● **SOURCE MATERIAL**:
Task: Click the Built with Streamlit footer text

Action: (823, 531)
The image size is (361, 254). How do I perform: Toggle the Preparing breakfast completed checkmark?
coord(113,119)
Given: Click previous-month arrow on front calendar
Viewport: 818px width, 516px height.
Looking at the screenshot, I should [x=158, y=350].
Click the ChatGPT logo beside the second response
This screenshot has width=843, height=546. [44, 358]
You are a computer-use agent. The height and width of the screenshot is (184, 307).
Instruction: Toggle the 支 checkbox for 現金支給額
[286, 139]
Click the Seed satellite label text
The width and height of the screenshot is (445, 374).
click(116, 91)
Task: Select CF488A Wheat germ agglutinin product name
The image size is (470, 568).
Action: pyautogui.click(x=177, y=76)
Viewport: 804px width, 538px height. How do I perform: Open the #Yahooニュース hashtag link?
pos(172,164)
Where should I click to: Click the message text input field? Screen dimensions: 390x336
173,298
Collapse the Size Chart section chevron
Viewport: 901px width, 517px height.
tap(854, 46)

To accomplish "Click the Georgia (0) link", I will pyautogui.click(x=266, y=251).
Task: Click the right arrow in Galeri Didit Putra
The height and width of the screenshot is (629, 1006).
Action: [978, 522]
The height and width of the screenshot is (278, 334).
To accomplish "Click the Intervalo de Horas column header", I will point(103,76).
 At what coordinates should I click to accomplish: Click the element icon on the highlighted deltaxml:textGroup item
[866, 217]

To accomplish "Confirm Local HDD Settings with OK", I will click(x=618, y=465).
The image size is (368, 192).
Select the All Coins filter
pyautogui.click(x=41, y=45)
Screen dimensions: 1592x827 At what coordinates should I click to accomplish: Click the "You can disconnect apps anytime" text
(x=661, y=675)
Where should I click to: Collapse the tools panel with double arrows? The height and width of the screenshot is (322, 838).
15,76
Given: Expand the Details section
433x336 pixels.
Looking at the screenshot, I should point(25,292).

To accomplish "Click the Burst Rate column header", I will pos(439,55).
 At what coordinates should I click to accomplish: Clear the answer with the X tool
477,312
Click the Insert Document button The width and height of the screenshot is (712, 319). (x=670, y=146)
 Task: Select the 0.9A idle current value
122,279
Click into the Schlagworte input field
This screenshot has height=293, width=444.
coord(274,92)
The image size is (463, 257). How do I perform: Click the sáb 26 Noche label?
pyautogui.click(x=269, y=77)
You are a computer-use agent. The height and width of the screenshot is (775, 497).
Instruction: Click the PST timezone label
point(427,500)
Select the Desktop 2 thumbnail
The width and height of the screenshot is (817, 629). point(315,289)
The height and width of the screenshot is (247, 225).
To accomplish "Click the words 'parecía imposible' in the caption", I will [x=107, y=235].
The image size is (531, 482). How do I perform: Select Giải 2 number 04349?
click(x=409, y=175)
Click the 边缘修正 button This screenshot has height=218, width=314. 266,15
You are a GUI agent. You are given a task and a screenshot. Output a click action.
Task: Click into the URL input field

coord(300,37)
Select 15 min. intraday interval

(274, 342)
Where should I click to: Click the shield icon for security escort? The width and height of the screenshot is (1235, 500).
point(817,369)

● **WORK TO COMPLETE**:
Please set down the whole listing above without altering a single line.

● **ANSWER TO THIS TASK**:
Task: Click the Built with Streamlit footer text

Action: (823, 531)
The image size is (361, 254). How do I perform: Toggle the Preparing breakfast completed checkmark?
coord(113,119)
Given: Click previous-month arrow on front calendar
Viewport: 818px width, 516px height.
Looking at the screenshot, I should [x=158, y=350].
Click the ChatGPT logo beside the second response
This screenshot has width=843, height=546. [44, 358]
You are a computer-use agent. The height and width of the screenshot is (184, 307).
Instruction: Toggle the 支 checkbox for 現金支給額
[286, 139]
Click the Seed satellite label text
The width and height of the screenshot is (445, 374).
click(116, 91)
Task: Select CF488A Wheat germ agglutinin product name
The image size is (470, 568).
Action: pyautogui.click(x=177, y=76)
Viewport: 804px width, 538px height. How do I perform: Open the #Yahooニュース hashtag link?
pos(172,164)
Where should I click to: Click the message text input field? Screen dimensions: 390x336
173,298
Collapse the Size Chart section chevron
Viewport: 901px width, 517px height.
tap(854, 46)

To accomplish "Click the Georgia (0) link", I will pyautogui.click(x=266, y=251).
Task: Click the right arrow in Galeri Didit Putra
The height and width of the screenshot is (629, 1006).
Action: [978, 522]
The height and width of the screenshot is (278, 334).
To accomplish "Click the Intervalo de Horas column header", I will point(103,76).
 At what coordinates should I click to accomplish: Click the element icon on the highlighted deltaxml:textGroup item
[866, 217]

To accomplish "Confirm Local HDD Settings with OK", I will click(x=618, y=465).
The image size is (368, 192).
Select the All Coins filter
pyautogui.click(x=41, y=45)
Screen dimensions: 1592x827 At what coordinates should I click to accomplish: Click the "You can disconnect apps anytime" text
(x=661, y=675)
Where should I click to: Collapse the tools panel with double arrows? The height and width of the screenshot is (322, 838).
15,76
Given: Expand the Details section
433x336 pixels.
Looking at the screenshot, I should point(25,292).

To accomplish "Click the Burst Rate column header", I will pos(439,55).
 At what coordinates should I click to accomplish: Clear the answer with the X tool
477,312
Click the Insert Document button The width and height of the screenshot is (712, 319). (x=670, y=146)
 Task: Select the 0.9A idle current value
122,279
Click into the Schlagworte input field
This screenshot has height=293, width=444.
coord(274,92)
The image size is (463, 257). How do I perform: Click the sáb 26 Noche label?
pyautogui.click(x=269, y=77)
You are a computer-use agent. The height and width of the screenshot is (775, 497).
Instruction: Click the PST timezone label
point(427,500)
Select the Desktop 2 thumbnail
The width and height of the screenshot is (817, 629). point(315,289)
The height and width of the screenshot is (247, 225).
To accomplish "Click the words 'parecía imposible' in the caption", I will [x=107, y=235].
The image size is (531, 482). How do I perform: Select Giải 2 number 04349?
click(x=409, y=175)
Click the 边缘修正 button This screenshot has height=218, width=314. 266,15
You are a GUI agent. You are given a task and a screenshot. Output a click action.
Task: Click into the URL input field

coord(300,37)
Select 15 min. intraday interval

(274, 342)
Where should I click to: Click the shield icon for security escort? The width and height of the screenshot is (1235, 500).
point(817,369)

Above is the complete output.